▸ WHAT IS EXPECTED: A faithful, word-for-word transcription of all the data is what is needed.

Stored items

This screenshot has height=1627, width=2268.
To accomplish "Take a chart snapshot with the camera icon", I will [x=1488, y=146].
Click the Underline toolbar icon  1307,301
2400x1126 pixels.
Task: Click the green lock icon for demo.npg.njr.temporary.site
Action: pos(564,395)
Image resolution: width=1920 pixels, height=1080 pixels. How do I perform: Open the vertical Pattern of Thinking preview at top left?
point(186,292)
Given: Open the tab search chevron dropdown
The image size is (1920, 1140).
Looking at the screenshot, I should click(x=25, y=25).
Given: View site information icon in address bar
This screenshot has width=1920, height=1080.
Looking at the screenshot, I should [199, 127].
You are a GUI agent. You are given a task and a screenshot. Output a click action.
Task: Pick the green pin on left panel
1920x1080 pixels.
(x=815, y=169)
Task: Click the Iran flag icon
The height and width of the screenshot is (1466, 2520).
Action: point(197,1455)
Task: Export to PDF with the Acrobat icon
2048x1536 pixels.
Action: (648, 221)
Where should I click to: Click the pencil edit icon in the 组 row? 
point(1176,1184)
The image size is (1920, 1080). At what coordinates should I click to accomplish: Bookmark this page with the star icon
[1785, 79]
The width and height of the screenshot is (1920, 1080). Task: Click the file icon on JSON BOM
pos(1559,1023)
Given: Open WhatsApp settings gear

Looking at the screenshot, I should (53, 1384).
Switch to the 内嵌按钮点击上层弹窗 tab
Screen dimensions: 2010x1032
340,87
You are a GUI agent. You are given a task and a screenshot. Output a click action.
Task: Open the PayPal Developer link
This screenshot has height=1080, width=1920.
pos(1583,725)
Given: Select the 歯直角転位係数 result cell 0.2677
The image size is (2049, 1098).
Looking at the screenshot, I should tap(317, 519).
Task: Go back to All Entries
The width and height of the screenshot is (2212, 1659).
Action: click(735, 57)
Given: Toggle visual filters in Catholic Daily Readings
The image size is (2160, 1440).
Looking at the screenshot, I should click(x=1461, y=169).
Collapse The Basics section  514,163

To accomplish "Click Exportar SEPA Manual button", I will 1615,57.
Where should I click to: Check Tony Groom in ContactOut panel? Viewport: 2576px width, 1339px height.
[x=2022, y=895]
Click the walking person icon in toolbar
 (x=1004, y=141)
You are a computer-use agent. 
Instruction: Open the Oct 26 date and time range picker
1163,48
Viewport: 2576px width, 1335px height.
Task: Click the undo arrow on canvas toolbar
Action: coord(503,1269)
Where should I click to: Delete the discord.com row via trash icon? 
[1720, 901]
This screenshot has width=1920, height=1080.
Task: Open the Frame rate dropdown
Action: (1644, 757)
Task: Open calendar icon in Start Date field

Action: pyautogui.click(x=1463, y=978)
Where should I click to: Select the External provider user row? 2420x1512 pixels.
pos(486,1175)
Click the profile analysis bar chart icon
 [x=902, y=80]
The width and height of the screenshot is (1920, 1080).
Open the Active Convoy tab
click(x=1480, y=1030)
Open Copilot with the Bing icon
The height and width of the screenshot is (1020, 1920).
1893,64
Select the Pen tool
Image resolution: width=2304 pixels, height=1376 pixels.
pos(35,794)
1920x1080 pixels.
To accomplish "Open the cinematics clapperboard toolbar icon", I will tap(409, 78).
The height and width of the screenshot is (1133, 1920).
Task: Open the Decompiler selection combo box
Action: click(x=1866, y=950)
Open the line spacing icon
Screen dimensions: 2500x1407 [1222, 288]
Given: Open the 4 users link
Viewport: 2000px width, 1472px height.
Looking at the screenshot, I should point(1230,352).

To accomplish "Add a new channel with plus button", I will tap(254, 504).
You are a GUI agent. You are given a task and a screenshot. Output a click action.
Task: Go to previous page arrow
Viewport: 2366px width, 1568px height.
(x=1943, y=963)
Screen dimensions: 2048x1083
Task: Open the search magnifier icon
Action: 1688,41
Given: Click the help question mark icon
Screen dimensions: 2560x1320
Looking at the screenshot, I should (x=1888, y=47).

▸ RESPONSE BOX:
This screenshot has height=1627, width=2268.
To accomplish "Take a chart snapshot with the camera icon", I will [x=1488, y=146].
Click the Underline toolbar icon  1307,301
2400x1126 pixels.
Task: Click the green lock icon for demo.npg.njr.temporary.site
Action: pos(564,395)
Image resolution: width=1920 pixels, height=1080 pixels. How do I perform: Open the vertical Pattern of Thinking preview at top left?
point(186,292)
Given: Open the tab search chevron dropdown
The image size is (1920, 1140).
Looking at the screenshot, I should click(x=25, y=25).
Given: View site information icon in address bar
This screenshot has width=1920, height=1080.
Looking at the screenshot, I should [199, 127].
You are a GUI agent. You are given a task and a screenshot. Output a click action.
Task: Pick the green pin on left panel
1920x1080 pixels.
(x=815, y=169)
Task: Click the Iran flag icon
The height and width of the screenshot is (1466, 2520).
Action: point(197,1455)
Task: Export to PDF with the Acrobat icon
2048x1536 pixels.
Action: (648, 221)
Where should I click to: Click the pencil edit icon in the 组 row? 
point(1176,1184)
The image size is (1920, 1080). At what coordinates should I click to accomplish: Bookmark this page with the star icon
[1785, 79]
The width and height of the screenshot is (1920, 1080). Task: Click the file icon on JSON BOM
pos(1559,1023)
Given: Open WhatsApp settings gear

Looking at the screenshot, I should (53, 1384).
Switch to the 内嵌按钮点击上层弹窗 tab
Screen dimensions: 2010x1032
340,87
You are a GUI agent. You are given a task and a screenshot. Output a click action.
Task: Open the PayPal Developer link
This screenshot has height=1080, width=1920.
pos(1583,725)
Given: Select the 歯直角転位係数 result cell 0.2677
The image size is (2049, 1098).
Looking at the screenshot, I should tap(317, 519).
Task: Go back to All Entries
The width and height of the screenshot is (2212, 1659).
Action: click(735, 57)
Given: Toggle visual filters in Catholic Daily Readings
The image size is (2160, 1440).
Looking at the screenshot, I should click(x=1461, y=169).
Collapse The Basics section  514,163

To accomplish "Click Exportar SEPA Manual button", I will 1615,57.
Where should I click to: Check Tony Groom in ContactOut panel? Viewport: 2576px width, 1339px height.
[x=2022, y=895]
Click the walking person icon in toolbar
 (x=1004, y=141)
You are a computer-use agent. 
Instruction: Open the Oct 26 date and time range picker
1163,48
Viewport: 2576px width, 1335px height.
Task: Click the undo arrow on canvas toolbar
Action: coord(503,1269)
Where should I click to: Delete the discord.com row via trash icon? 
[1720, 901]
This screenshot has width=1920, height=1080.
Task: Open the Frame rate dropdown
Action: (1644, 757)
Task: Open calendar icon in Start Date field

Action: pyautogui.click(x=1463, y=978)
Where should I click to: Select the External provider user row? 2420x1512 pixels.
pos(486,1175)
Click the profile analysis bar chart icon
 [x=902, y=80]
The width and height of the screenshot is (1920, 1080).
Open the Active Convoy tab
click(x=1480, y=1030)
Open Copilot with the Bing icon
The height and width of the screenshot is (1020, 1920).
1893,64
Select the Pen tool
Image resolution: width=2304 pixels, height=1376 pixels.
pos(35,794)
1920x1080 pixels.
To accomplish "Open the cinematics clapperboard toolbar icon", I will tap(409, 78).
The height and width of the screenshot is (1133, 1920).
Task: Open the Decompiler selection combo box
Action: click(x=1866, y=950)
Open the line spacing icon
Screen dimensions: 2500x1407 [1222, 288]
Given: Open the 4 users link
Viewport: 2000px width, 1472px height.
Looking at the screenshot, I should point(1230,352).

To accomplish "Add a new channel with plus button", I will tap(254, 504).
You are a GUI agent. You are given a task and a screenshot. Output a click action.
Task: Go to previous page arrow
Viewport: 2366px width, 1568px height.
(x=1943, y=963)
Screen dimensions: 2048x1083
Task: Open the search magnifier icon
Action: 1688,41
Given: Click the help question mark icon
Screen dimensions: 2560x1320
Looking at the screenshot, I should (x=1888, y=47).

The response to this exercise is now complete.